● Stored rows:
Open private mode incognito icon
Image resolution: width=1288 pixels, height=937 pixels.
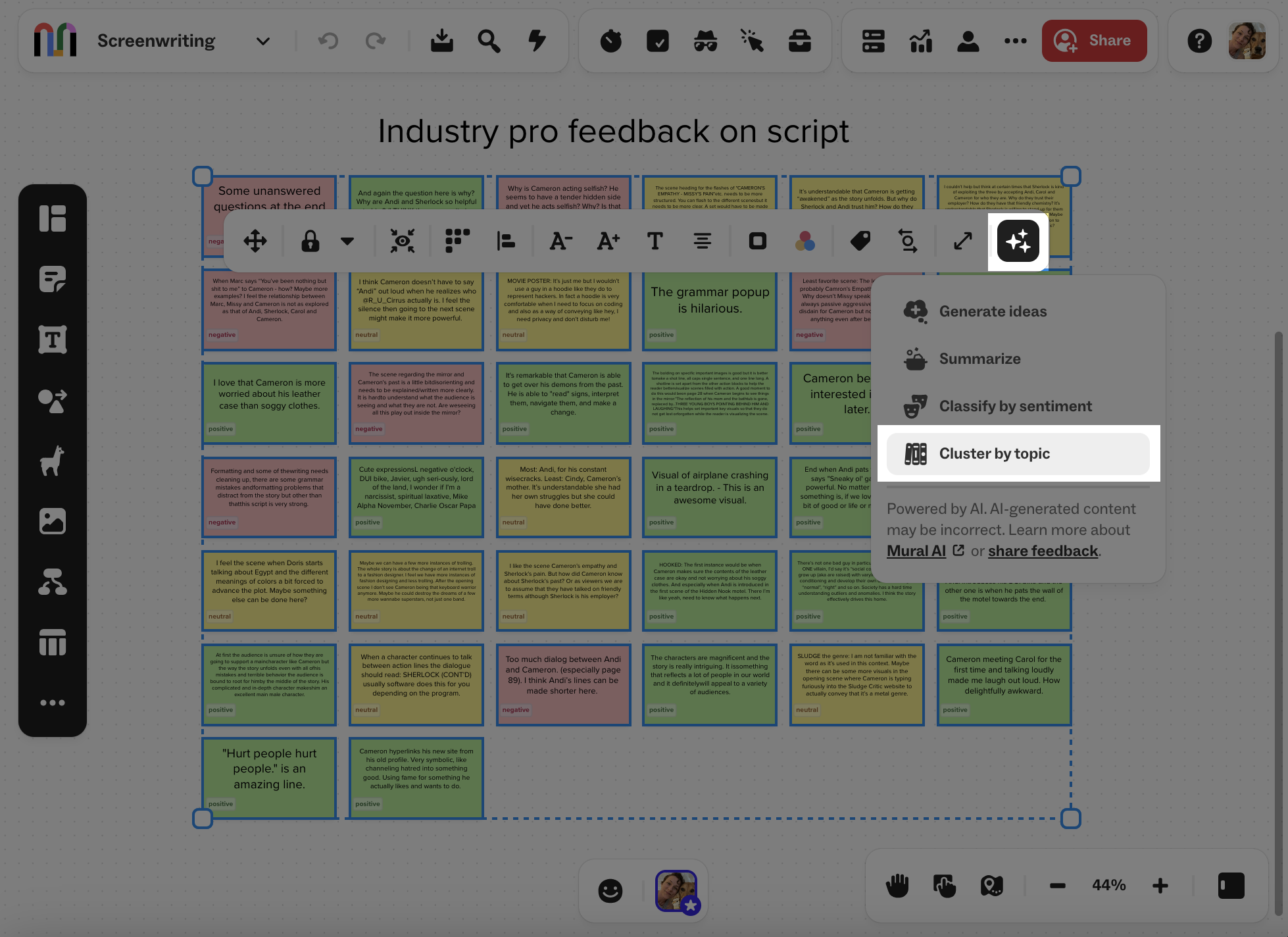(x=705, y=41)
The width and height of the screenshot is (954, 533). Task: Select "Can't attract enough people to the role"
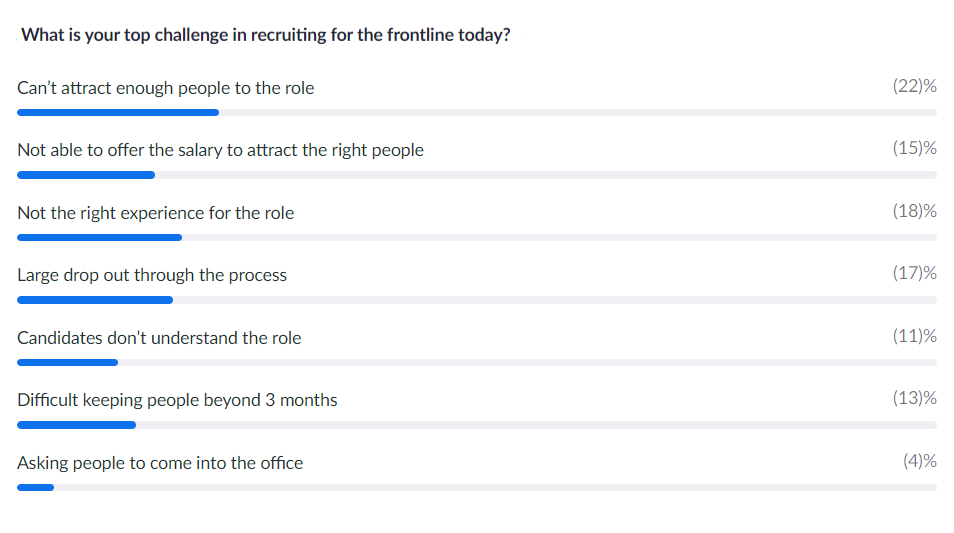coord(165,88)
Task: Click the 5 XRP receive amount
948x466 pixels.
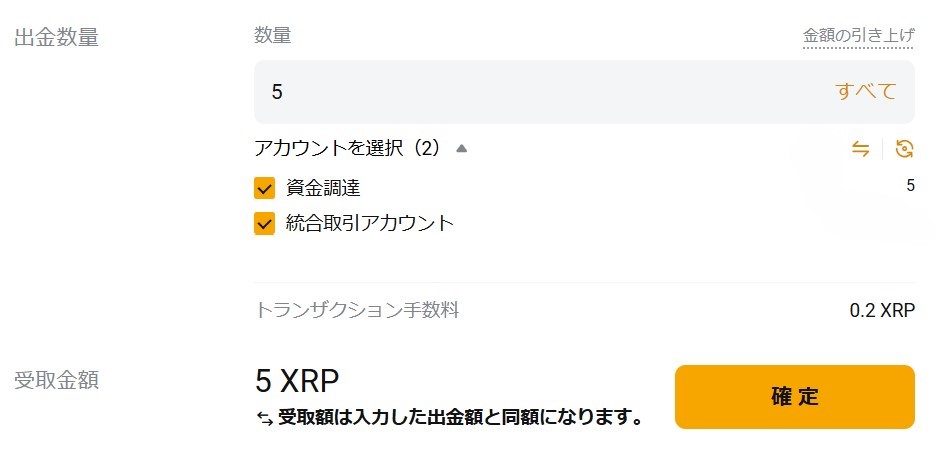Action: (x=297, y=381)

● Set task: Rewrite every line of the rows above, requests included, offsetting each coordinate number in the answers by 92 and leaving the other numbers unchanged. Leave the pictures out of your version.

● Answer to this problem:
Open private mode incognito icon
Image resolution: width=1288 pixels, height=937 pixels.
(x=797, y=133)
The width and height of the screenshot is (954, 533). Task: Select "Can't attract enough people to the role"
coord(257,180)
Task: Click the 5 XRP receive amount
948x466 pixels.
Action: (x=389, y=473)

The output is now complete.